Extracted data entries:
----

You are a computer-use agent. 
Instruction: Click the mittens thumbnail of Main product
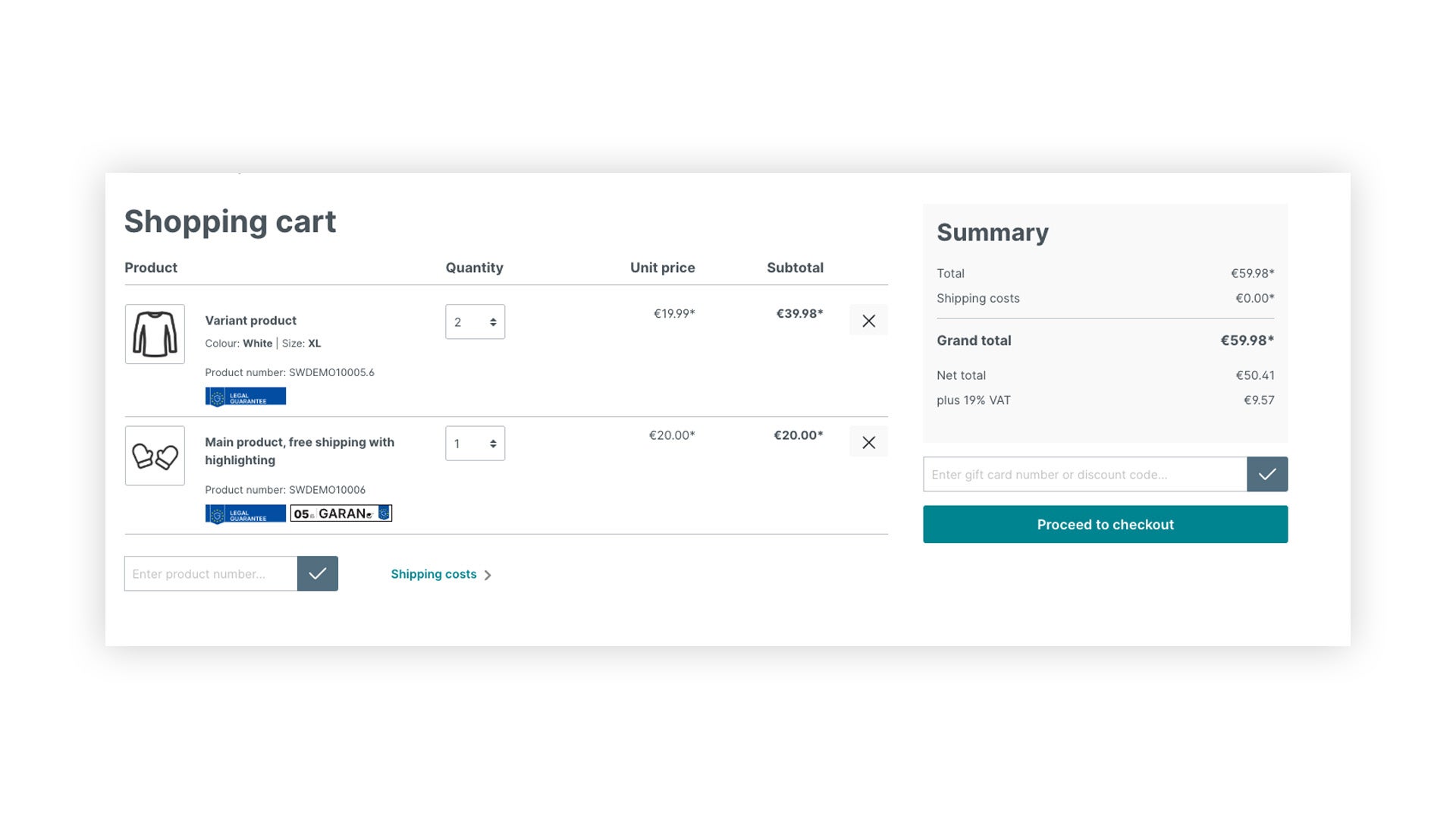[155, 456]
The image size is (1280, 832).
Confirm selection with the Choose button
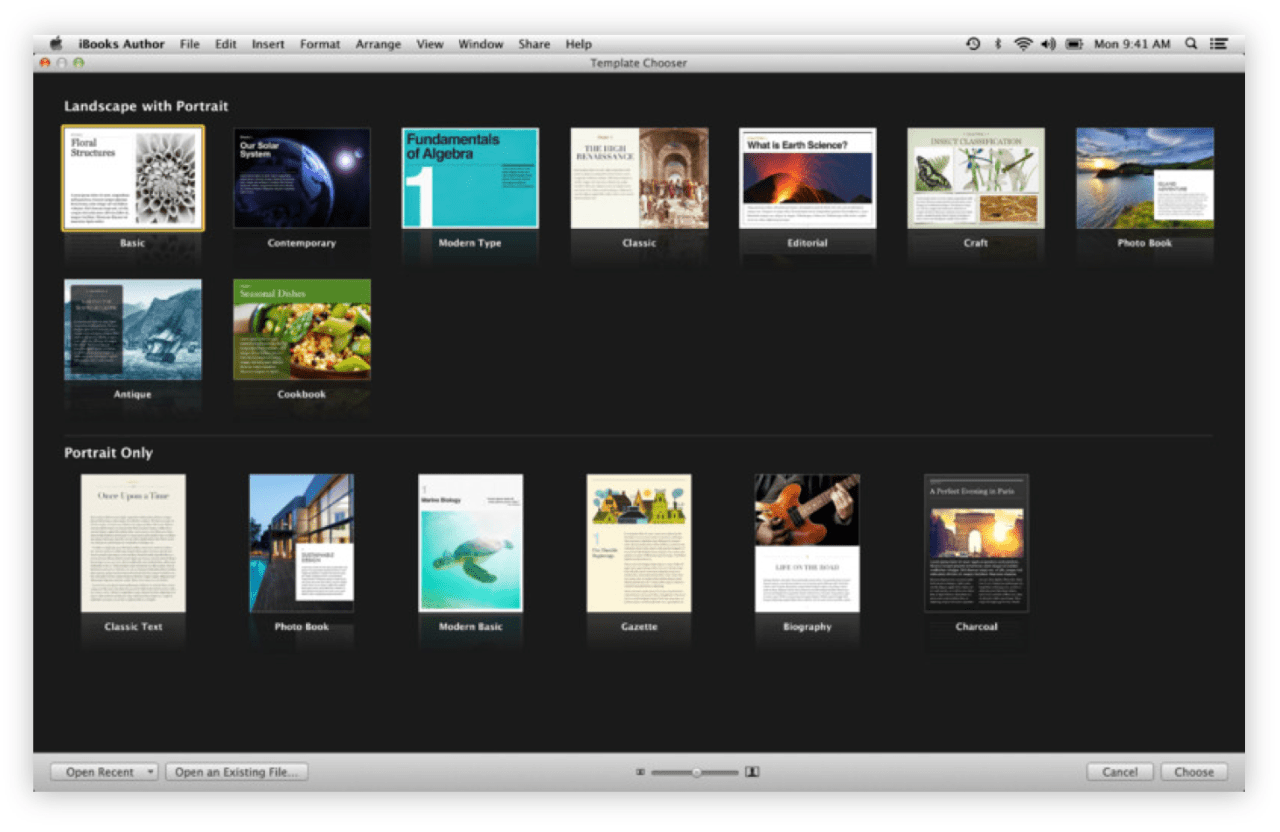[x=1194, y=771]
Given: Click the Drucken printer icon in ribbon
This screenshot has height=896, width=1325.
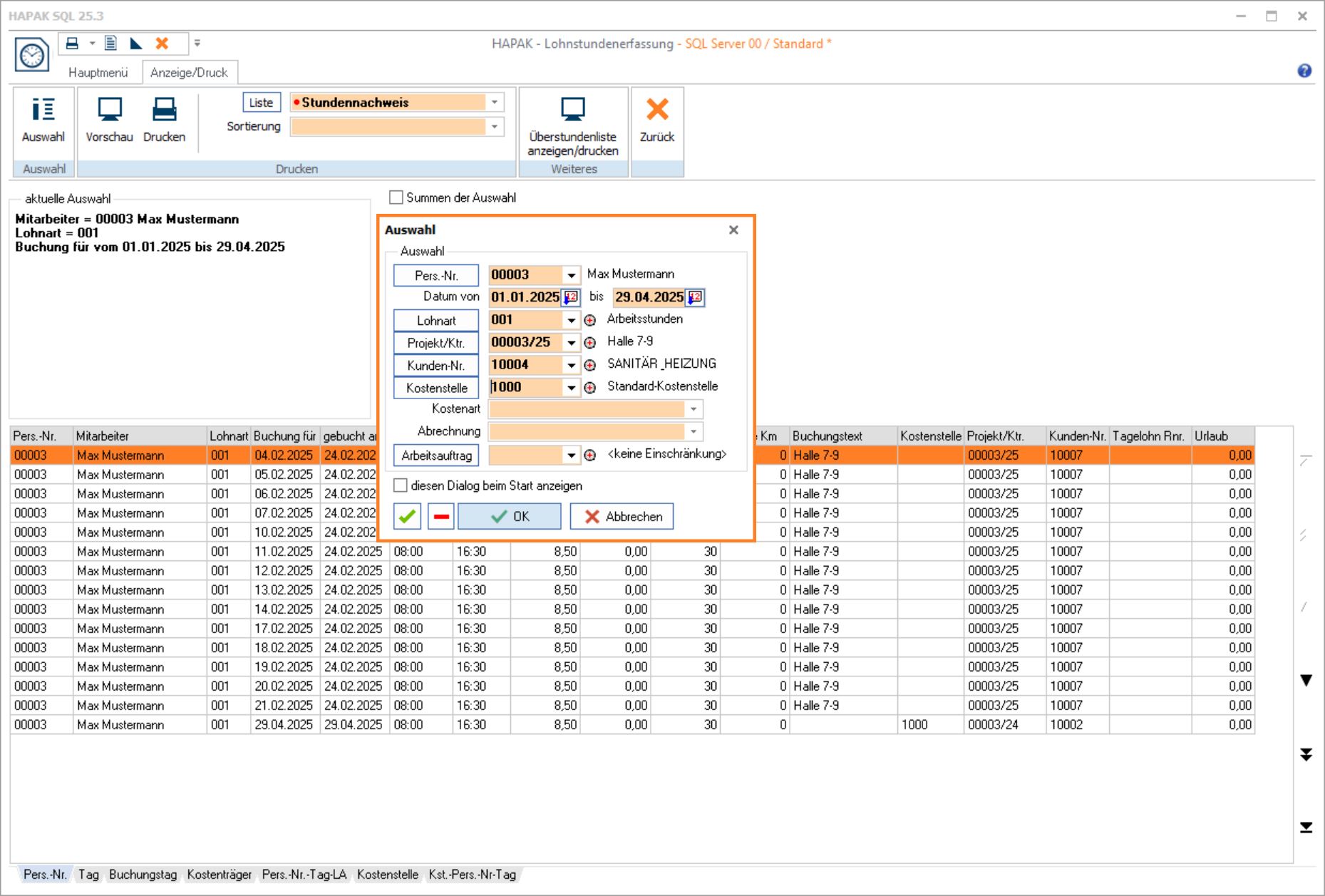Looking at the screenshot, I should [x=164, y=110].

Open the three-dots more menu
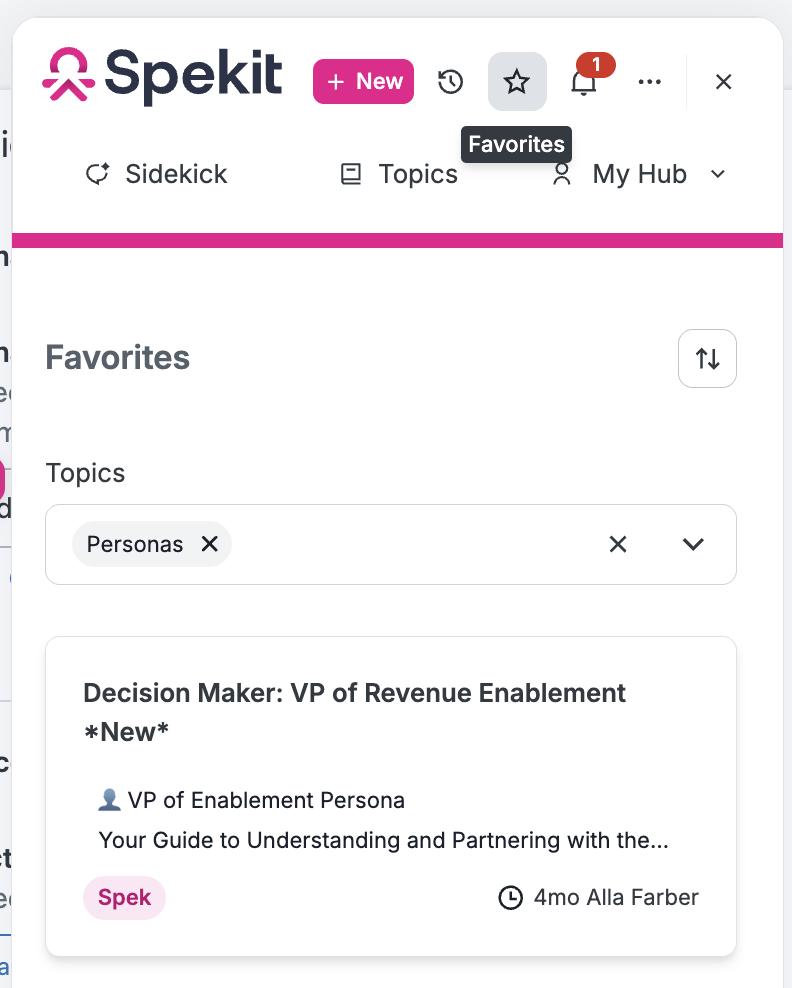[650, 82]
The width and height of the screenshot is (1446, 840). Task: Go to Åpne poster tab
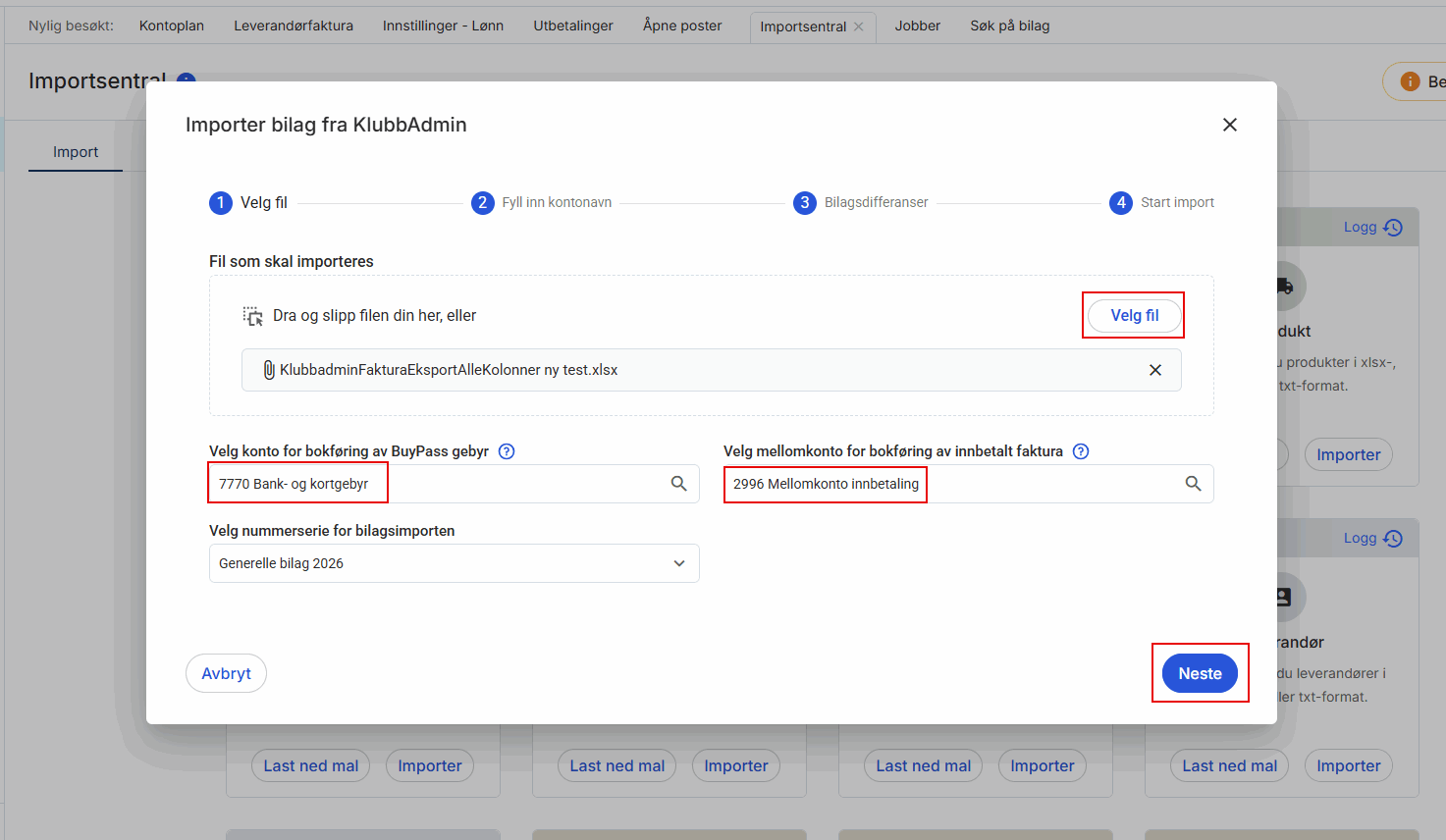click(x=682, y=26)
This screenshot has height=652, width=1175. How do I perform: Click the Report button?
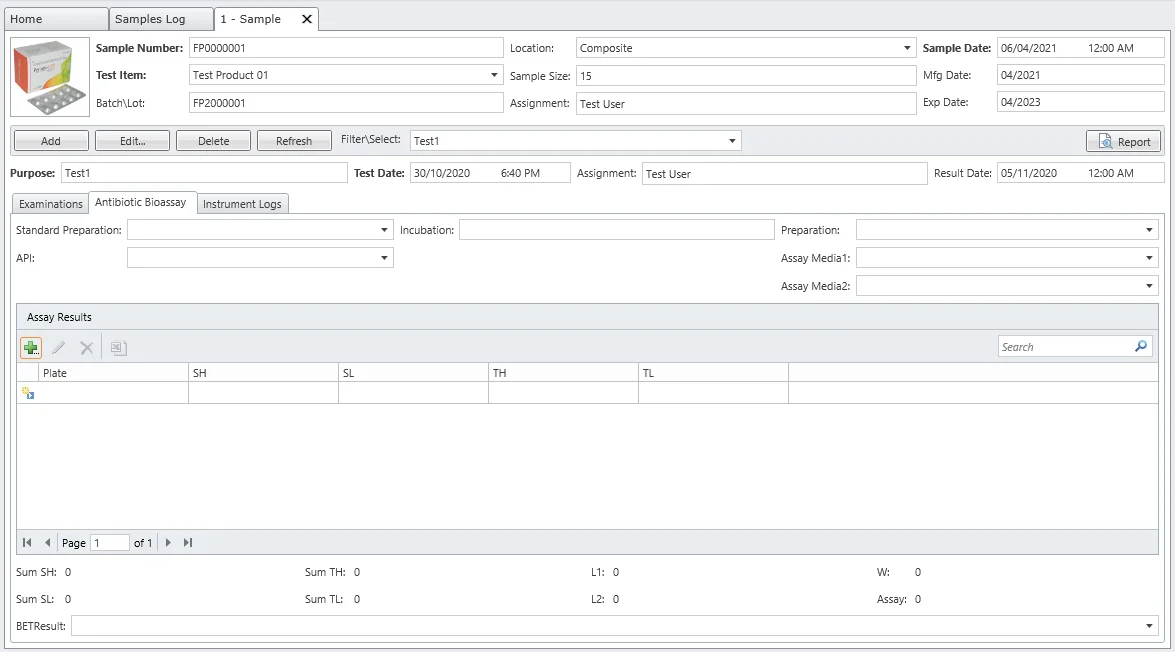[x=1124, y=142]
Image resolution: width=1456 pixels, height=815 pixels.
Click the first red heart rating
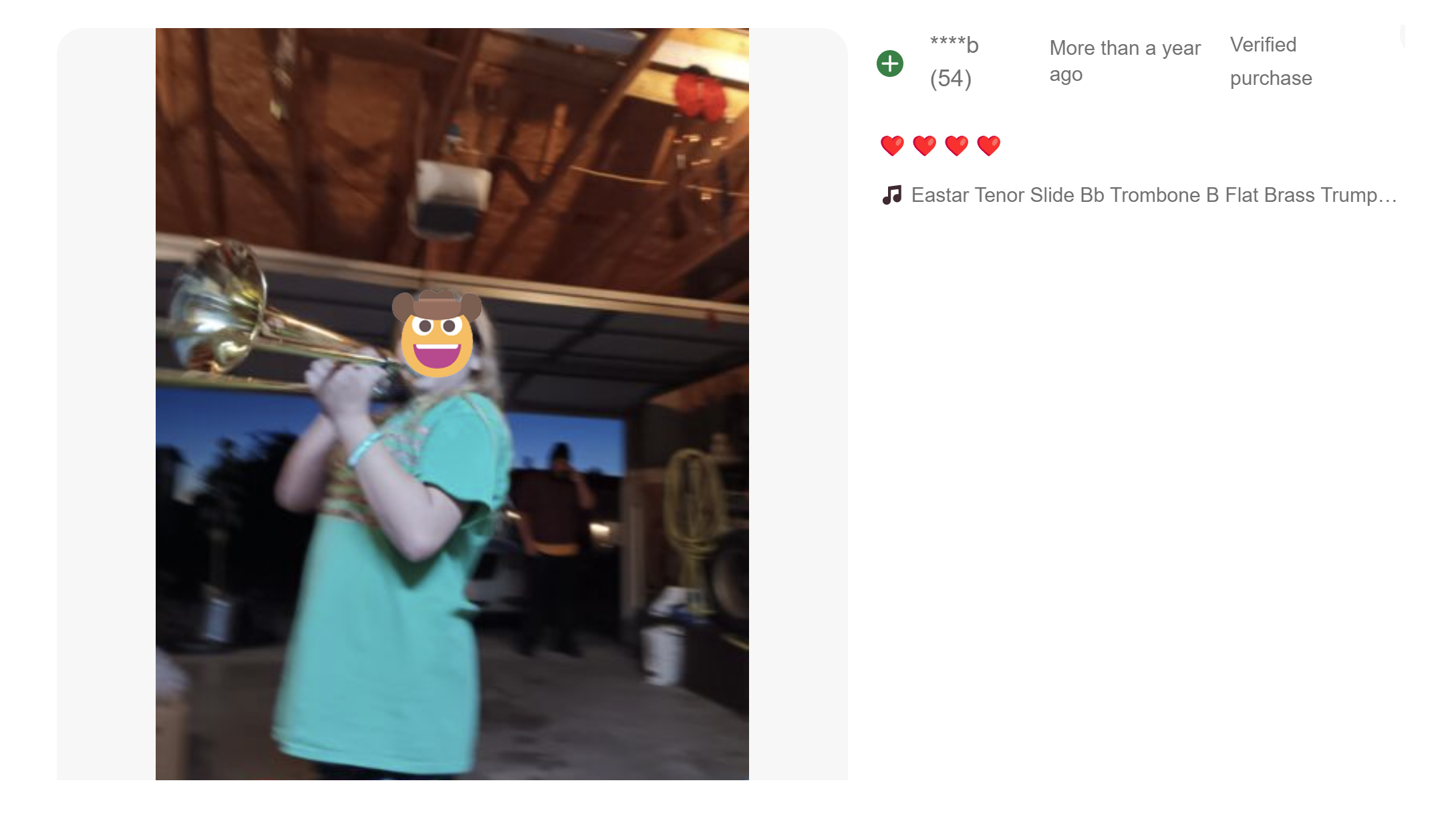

----

The copy must start at the line containing "Image resolution: width=1456" and end at the last line of the data, matching each line exactly. It must hold no pictures.

Written solution:
Image resolution: width=1456 pixels, height=815 pixels.
Click the first red heart rating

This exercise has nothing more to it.